La prise en compte des différentes échelles de temps
2. Les échelles de temps
2.2. Le temps mesuré
Il est linéaire, telle la flèche de l’arc. Il segmente le temps en passé, présent et futur. Il est celui de la montre, de l’action humaine, de ses réalisations.
Il concerne aussi bien l’installation d’infrastructures, les conditions auxquelles elles seront exposées durant leur usage, que leur devenir en fin de vie, lorsqu’elles seront à l’état de ruines. Ces dernières auront-elles des effets négatifs au-delà de la fin de leur usage, à l’instar des déchets nucléaires enfouis ou de puits de pétrole, ou seront-elle stables ? Ces différentes durées sont à intégrer dès la conception. Il peut s’agir de puits de carbone dits naturels, d’ouvrage d’art pour le transport ou encore de l’ouverture d’une mine de lithium. En l’occurrence, lors de la plantation d’arbres, il convient d’ores et déjà de se projeter dans les 10 à 20 prochaines années afin d’identifier l’espèce qui sera comptable avec les nouvelles conditions environnementales : température, stress hydrique, pathologie, … Il en est de même à propos d’un ouvrage d’art. Il intervient aussi lors de l’ouverture d’une mine. Il importe d’intégrer le temps nécessaire à sa mise en exploitation et le raffinage du minerai au regard des attentes sur ce dernier. En moyenne, une vingtaine d’année est nécessaire pour la pleine exploitation de la mine.
Nous pouvons aussi citer le cas de la transformation d’un outil industriel, voire d’une filière industrielle. Le passage du véhicule thermique au véhicule électrique illustre ce cas. D’une part les usines de fabrication sont concernées, le personnel
est en première ligne car le métier est différent, le nombre de travailleurs est moindre. D’autre part, il y a l’ensemble des sous-traitants et des autres activités connexes rattachées au véhicule thermique qui doit également se transformer, voire
se développer (ex. le réseau de bornes de recharge). C’est un pas de temps proche de 20 ans.

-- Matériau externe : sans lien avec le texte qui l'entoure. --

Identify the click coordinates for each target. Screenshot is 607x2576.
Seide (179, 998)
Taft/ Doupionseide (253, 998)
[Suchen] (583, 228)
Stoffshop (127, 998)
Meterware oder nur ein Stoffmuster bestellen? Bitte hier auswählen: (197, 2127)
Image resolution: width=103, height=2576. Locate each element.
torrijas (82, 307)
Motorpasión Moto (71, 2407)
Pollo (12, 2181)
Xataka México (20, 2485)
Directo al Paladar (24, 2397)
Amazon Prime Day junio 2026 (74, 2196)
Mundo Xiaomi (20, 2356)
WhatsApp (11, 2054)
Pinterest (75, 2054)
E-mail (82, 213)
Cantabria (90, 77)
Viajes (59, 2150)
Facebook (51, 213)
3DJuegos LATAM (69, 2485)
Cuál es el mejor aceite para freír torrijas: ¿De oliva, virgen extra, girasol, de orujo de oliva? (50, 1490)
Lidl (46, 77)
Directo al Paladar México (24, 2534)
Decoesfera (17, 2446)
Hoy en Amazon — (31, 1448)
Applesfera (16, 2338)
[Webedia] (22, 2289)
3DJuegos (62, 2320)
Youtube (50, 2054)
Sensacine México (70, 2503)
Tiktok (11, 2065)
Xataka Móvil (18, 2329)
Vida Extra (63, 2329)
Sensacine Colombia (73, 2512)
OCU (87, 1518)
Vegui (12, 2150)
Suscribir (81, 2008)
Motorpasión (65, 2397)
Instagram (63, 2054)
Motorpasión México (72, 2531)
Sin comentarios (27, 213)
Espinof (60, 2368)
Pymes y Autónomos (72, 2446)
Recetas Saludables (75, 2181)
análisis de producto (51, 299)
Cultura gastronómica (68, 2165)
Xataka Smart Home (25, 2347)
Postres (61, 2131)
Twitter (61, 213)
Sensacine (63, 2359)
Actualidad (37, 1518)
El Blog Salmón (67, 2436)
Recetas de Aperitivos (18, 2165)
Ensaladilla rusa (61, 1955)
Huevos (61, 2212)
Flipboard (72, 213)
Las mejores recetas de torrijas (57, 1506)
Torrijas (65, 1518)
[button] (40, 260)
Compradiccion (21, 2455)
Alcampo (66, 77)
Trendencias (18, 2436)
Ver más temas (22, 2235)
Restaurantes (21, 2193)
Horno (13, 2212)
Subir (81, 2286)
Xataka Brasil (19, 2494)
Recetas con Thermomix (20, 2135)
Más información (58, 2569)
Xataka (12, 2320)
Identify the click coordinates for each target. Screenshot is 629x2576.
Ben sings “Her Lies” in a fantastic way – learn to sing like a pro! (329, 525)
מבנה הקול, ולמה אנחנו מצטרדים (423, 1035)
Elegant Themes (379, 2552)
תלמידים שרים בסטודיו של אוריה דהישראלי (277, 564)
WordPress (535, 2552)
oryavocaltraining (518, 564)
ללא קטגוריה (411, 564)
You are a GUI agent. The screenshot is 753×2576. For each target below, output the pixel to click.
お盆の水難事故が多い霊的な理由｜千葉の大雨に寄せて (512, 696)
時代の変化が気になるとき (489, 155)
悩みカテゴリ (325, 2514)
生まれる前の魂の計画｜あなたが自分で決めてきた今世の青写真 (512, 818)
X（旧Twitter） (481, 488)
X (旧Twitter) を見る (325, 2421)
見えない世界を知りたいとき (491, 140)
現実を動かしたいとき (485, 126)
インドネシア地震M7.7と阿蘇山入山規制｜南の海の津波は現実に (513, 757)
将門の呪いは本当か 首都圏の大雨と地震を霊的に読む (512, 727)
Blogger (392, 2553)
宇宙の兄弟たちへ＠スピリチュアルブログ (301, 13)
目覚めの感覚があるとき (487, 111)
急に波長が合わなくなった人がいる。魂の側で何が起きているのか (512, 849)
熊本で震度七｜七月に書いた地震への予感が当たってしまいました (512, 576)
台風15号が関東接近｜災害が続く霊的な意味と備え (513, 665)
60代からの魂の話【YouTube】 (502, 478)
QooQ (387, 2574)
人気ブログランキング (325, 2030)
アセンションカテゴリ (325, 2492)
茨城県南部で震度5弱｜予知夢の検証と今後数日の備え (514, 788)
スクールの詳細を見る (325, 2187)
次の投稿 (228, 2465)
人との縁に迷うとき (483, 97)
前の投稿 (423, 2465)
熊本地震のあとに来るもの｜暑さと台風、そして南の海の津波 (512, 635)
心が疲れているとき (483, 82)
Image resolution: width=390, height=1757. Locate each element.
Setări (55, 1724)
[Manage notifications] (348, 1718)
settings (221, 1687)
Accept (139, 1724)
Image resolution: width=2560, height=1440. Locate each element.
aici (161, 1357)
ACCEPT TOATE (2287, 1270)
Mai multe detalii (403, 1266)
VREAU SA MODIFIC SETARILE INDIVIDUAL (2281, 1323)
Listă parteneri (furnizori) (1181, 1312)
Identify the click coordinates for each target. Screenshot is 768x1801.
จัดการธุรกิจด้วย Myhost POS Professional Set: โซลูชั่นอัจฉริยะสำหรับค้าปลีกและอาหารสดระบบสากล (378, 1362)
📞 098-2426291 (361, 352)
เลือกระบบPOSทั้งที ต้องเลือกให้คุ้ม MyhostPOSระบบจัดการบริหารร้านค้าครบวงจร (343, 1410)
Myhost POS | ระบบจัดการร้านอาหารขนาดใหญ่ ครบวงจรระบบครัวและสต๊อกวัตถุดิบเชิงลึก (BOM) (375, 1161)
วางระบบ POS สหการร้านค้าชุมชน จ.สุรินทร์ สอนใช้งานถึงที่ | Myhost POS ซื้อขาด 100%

L’incitation à mieux isoler son logement ou à acquérir des moyens de chauffage moins dépendant des énergies fossiles connaît un schéma similaire. Il est fait face à une pénurie de main d’œuvre. Les tensions sur les matériaux génèrent des délais d’attentes notables sur la fourniture de certains équipements. Le plan de rénovation énergétique des logements et des bâtiments s’étale sur plus d’une trentaine d’années. Annoncé en 2017, il ambitionne d’atteindre la neutralité carbone en 2050, tout en luttant contre la précarité énergétique.
Il convient également de comptabiliser le temps de pollution des milieux d’où sont extraits les différentes ressources nécessaires pour ces chantiers (cuivre, pétrole, lithium, …), ou du temps de restauration des milieux dégradés par l’extraction. Les périodes se comptent en mi-siècle, quand ce n’est pas sur plusieurs siècles, millénaires ou centaines de millénaires pour les déchets nucléaires.
Dans le même ordre d’idée, il faut prendre en compte le temps des grands cycles naturels que les activités anthropiques perturbent (perturbations qui ont en grande partie inspiré la notion d’anthropocène). Ces cycles d’échanges entre les compartiments du système Terre fonctionnent sur des centaines de milliers ou des millions d’années, à une échelle incomparable à la durée d’une vie humaine (voir séquences sur l'Histoire de la Terre - S3C). Ils sont de ce fait très difficiles à prendre en compte dans l’élaboration des stratégies et des politiques publiques. Et pourtant, ils sont à la base des changements profonds qui affectent déjà et affecteront encore durablement nos conditions de vie à travers les changements climatiques profonds en cours. Cette discordance déstabilisante entre le temps humain et le temps des grands cycles naturels est un frein à l’action efficace et il faut donc que tous les acteurs de la société l’intègrent pour prendre toute la mesure des enjeux.